■ AIM OF THE TASK ■
Revise the records so that each "Image resolution" becomes "Screenshot size", leaving everything else unchanged.
● ● ●
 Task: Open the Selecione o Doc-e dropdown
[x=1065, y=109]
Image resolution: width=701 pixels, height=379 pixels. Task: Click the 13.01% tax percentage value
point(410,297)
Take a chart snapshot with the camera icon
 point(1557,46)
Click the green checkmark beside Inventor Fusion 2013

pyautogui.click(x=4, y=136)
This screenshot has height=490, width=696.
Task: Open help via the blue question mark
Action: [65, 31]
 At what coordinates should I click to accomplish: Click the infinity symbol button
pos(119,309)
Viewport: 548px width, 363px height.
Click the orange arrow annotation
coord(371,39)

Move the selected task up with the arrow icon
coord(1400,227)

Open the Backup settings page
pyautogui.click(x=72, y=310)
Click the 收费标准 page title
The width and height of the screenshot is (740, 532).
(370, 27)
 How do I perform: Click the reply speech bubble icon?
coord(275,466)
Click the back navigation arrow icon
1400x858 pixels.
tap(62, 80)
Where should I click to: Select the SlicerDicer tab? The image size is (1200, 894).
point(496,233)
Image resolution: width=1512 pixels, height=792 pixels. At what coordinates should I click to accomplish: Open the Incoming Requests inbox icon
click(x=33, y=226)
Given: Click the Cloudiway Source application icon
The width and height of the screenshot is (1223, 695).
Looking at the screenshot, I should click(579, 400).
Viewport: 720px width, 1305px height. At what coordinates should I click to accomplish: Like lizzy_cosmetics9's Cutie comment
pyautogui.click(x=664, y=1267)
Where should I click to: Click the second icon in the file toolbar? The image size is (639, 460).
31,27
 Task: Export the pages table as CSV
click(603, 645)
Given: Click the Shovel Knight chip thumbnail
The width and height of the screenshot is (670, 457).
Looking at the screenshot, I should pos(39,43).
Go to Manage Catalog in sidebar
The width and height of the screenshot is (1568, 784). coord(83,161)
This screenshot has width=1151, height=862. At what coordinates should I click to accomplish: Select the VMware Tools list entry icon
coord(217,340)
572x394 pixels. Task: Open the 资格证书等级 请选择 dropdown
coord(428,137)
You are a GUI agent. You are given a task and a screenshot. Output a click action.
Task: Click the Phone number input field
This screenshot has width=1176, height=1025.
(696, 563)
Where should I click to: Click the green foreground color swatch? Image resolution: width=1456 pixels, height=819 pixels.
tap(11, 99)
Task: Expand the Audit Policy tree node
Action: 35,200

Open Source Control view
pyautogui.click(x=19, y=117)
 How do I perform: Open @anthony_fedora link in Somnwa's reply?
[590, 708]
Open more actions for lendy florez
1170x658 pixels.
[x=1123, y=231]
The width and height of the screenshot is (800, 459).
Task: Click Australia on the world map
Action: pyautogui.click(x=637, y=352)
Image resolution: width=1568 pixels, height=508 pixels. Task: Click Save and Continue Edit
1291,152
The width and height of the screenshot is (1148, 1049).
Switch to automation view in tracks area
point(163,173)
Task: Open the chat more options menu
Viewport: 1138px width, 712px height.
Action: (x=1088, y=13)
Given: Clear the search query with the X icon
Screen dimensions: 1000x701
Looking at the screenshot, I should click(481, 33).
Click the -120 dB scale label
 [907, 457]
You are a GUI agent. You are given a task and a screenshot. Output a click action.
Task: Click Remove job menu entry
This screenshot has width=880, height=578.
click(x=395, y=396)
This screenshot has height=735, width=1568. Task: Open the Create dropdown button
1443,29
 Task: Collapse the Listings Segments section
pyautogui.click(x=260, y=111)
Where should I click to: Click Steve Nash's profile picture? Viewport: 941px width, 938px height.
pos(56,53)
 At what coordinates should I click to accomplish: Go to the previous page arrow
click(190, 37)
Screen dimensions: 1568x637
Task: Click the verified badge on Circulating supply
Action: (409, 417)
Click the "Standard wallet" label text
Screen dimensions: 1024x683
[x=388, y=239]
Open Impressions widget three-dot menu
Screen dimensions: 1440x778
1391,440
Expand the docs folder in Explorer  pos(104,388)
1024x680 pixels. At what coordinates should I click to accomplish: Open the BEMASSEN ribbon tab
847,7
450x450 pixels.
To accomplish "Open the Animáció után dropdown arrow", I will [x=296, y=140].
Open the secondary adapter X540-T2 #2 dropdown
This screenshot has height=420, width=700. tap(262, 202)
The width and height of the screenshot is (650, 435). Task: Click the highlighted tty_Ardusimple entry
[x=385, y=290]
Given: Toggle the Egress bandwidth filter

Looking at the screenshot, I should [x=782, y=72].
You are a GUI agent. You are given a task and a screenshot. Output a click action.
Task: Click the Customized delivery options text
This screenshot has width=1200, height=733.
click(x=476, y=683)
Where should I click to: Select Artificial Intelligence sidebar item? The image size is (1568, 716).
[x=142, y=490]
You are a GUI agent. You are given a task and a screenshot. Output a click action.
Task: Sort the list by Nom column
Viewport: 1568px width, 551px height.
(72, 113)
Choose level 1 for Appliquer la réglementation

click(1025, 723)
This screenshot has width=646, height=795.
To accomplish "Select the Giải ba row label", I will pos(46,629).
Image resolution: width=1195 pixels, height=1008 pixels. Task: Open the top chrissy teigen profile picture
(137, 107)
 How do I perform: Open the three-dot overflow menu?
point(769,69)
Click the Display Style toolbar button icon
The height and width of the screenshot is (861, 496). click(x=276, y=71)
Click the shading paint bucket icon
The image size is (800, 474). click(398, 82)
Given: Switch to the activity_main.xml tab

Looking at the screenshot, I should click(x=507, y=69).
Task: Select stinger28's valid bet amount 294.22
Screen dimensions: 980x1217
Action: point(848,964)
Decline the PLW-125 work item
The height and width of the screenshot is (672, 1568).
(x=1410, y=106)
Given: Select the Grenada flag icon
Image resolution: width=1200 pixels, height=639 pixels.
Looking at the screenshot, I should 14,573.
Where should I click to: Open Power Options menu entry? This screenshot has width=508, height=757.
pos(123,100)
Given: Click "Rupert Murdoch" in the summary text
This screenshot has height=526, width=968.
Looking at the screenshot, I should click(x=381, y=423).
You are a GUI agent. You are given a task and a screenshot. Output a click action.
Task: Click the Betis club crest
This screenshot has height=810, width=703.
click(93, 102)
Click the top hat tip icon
● ● ●
■ SOLUTION TO THE EXERCISE ■
 Task: Open the Selecione o Doc-e dropdown
[x=1065, y=109]
Screenshot size: width=701 pixels, height=379 pixels. Task: Click the 13.01% tax percentage value
point(410,297)
Take a chart snapshot with the camera icon
 point(1557,46)
Click the green checkmark beside Inventor Fusion 2013

pyautogui.click(x=4, y=136)
This screenshot has height=490, width=696.
Task: Open help via the blue question mark
Action: [65, 31]
 At what coordinates should I click to accomplish: Click the infinity symbol button
pos(119,309)
Viewport: 548px width, 363px height.
Click the orange arrow annotation
coord(371,39)

Move the selected task up with the arrow icon
coord(1400,227)

Open the Backup settings page
pyautogui.click(x=72, y=310)
Click the 收费标准 page title
The width and height of the screenshot is (740, 532).
(370, 27)
 How do I perform: Click the reply speech bubble icon?
coord(275,466)
Click the back navigation arrow icon
1400x858 pixels.
tap(62, 80)
Where should I click to: Select the SlicerDicer tab? The image size is (1200, 894).
point(496,233)
Screenshot size: width=1512 pixels, height=792 pixels. At what coordinates should I click to accomplish: Open the Incoming Requests inbox icon
click(x=33, y=226)
Given: Click the Cloudiway Source application icon
The width and height of the screenshot is (1223, 695).
Looking at the screenshot, I should click(579, 400).
Viewport: 720px width, 1305px height. At what coordinates should I click to accomplish: Like lizzy_cosmetics9's Cutie comment
pyautogui.click(x=664, y=1267)
Where should I click to: Click the second icon in the file toolbar? The image size is (639, 460).
31,27
 Task: Export the pages table as CSV
click(603, 645)
Given: Click the Shovel Knight chip thumbnail
The width and height of the screenshot is (670, 457).
Looking at the screenshot, I should pos(39,43).
Go to Manage Catalog in sidebar
The width and height of the screenshot is (1568, 784). coord(83,161)
This screenshot has width=1151, height=862. At what coordinates should I click to accomplish: Select the VMware Tools list entry icon
coord(217,340)
572x394 pixels. Task: Open the 资格证书等级 请选择 dropdown
coord(428,137)
You are a GUI agent. You are given a task and a screenshot. Output a click action.
Task: Click the Phone number input field
This screenshot has width=1176, height=1025.
(696, 563)
Where should I click to: Click the green foreground color swatch? Screenshot size: width=1456 pixels, height=819 pixels.
tap(11, 99)
Task: Expand the Audit Policy tree node
Action: 35,200

Open Source Control view
pyautogui.click(x=19, y=117)
 How do I perform: Open @anthony_fedora link in Somnwa's reply?
[590, 708]
Open more actions for lendy florez
1170x658 pixels.
[x=1123, y=231]
The width and height of the screenshot is (800, 459).
Task: Click Australia on the world map
Action: pyautogui.click(x=637, y=352)
Screenshot size: width=1568 pixels, height=508 pixels. Task: Click Save and Continue Edit
1291,152
The width and height of the screenshot is (1148, 1049).
Switch to automation view in tracks area
point(163,173)
Task: Open the chat more options menu
Viewport: 1138px width, 712px height.
Action: (x=1088, y=13)
Given: Clear the search query with the X icon
Screen dimensions: 1000x701
Looking at the screenshot, I should click(481, 33).
Click the -120 dB scale label
 [907, 457]
You are a GUI agent. You are given a task and a screenshot. Output a click action.
Task: Click Remove job menu entry
This screenshot has width=880, height=578.
click(x=395, y=396)
This screenshot has height=735, width=1568. Task: Open the Create dropdown button
1443,29
 Task: Collapse the Listings Segments section
pyautogui.click(x=260, y=111)
Where should I click to: Click Steve Nash's profile picture? Viewport: 941px width, 938px height.
pos(56,53)
 At what coordinates should I click to accomplish: Go to the previous page arrow
click(190, 37)
Screen dimensions: 1568x637
Task: Click the verified badge on Circulating supply
Action: (409, 417)
Click the "Standard wallet" label text
Screen dimensions: 1024x683
[x=388, y=239]
Open Impressions widget three-dot menu
Screen dimensions: 1440x778
1391,440
Expand the docs folder in Explorer  pos(104,388)
1024x680 pixels. At what coordinates should I click to accomplish: Open the BEMASSEN ribbon tab
847,7
450x450 pixels.
To accomplish "Open the Animáció után dropdown arrow", I will [x=296, y=140].
Open the secondary adapter X540-T2 #2 dropdown
This screenshot has height=420, width=700. tap(262, 202)
The width and height of the screenshot is (650, 435). Task: Click the highlighted tty_Ardusimple entry
[x=385, y=290]
Given: Toggle the Egress bandwidth filter

Looking at the screenshot, I should [x=782, y=72].
You are a GUI agent. You are given a task and a screenshot. Output a click action.
Task: Click the Customized delivery options text
This screenshot has width=1200, height=733.
click(x=476, y=683)
Where should I click to: Select Artificial Intelligence sidebar item? The image size is (1568, 716).
[x=142, y=490]
You are a GUI agent. You are given a task and a screenshot. Output a click action.
Task: Sort the list by Nom column
Viewport: 1568px width, 551px height.
(72, 113)
Choose level 1 for Appliquer la réglementation

click(1025, 723)
This screenshot has width=646, height=795.
To accomplish "Select the Giải ba row label", I will pos(46,629).
Screenshot size: width=1195 pixels, height=1008 pixels. Task: Open the top chrissy teigen profile picture
(137, 107)
 How do I perform: Open the three-dot overflow menu?
point(769,69)
Click the Display Style toolbar button icon
The height and width of the screenshot is (861, 496). click(x=276, y=71)
Click the shading paint bucket icon
The image size is (800, 474). click(398, 82)
Given: Switch to the activity_main.xml tab

Looking at the screenshot, I should click(x=507, y=69).
Task: Select stinger28's valid bet amount 294.22
Screen dimensions: 980x1217
Action: point(848,964)
Decline the PLW-125 work item
The height and width of the screenshot is (672, 1568).
(x=1410, y=106)
Given: Select the Grenada flag icon
Screenshot size: width=1200 pixels, height=639 pixels.
Looking at the screenshot, I should 14,573.
Where should I click to: Open Power Options menu entry? This screenshot has width=508, height=757.
pos(123,100)
Given: Click "Rupert Murdoch" in the summary text
This screenshot has height=526, width=968.
Looking at the screenshot, I should click(x=381, y=423).
You are a GUI agent. You are given a task and a screenshot. Output a click action.
Task: Click the Betis club crest
This screenshot has height=810, width=703.
click(93, 102)
Click the top hat tip icon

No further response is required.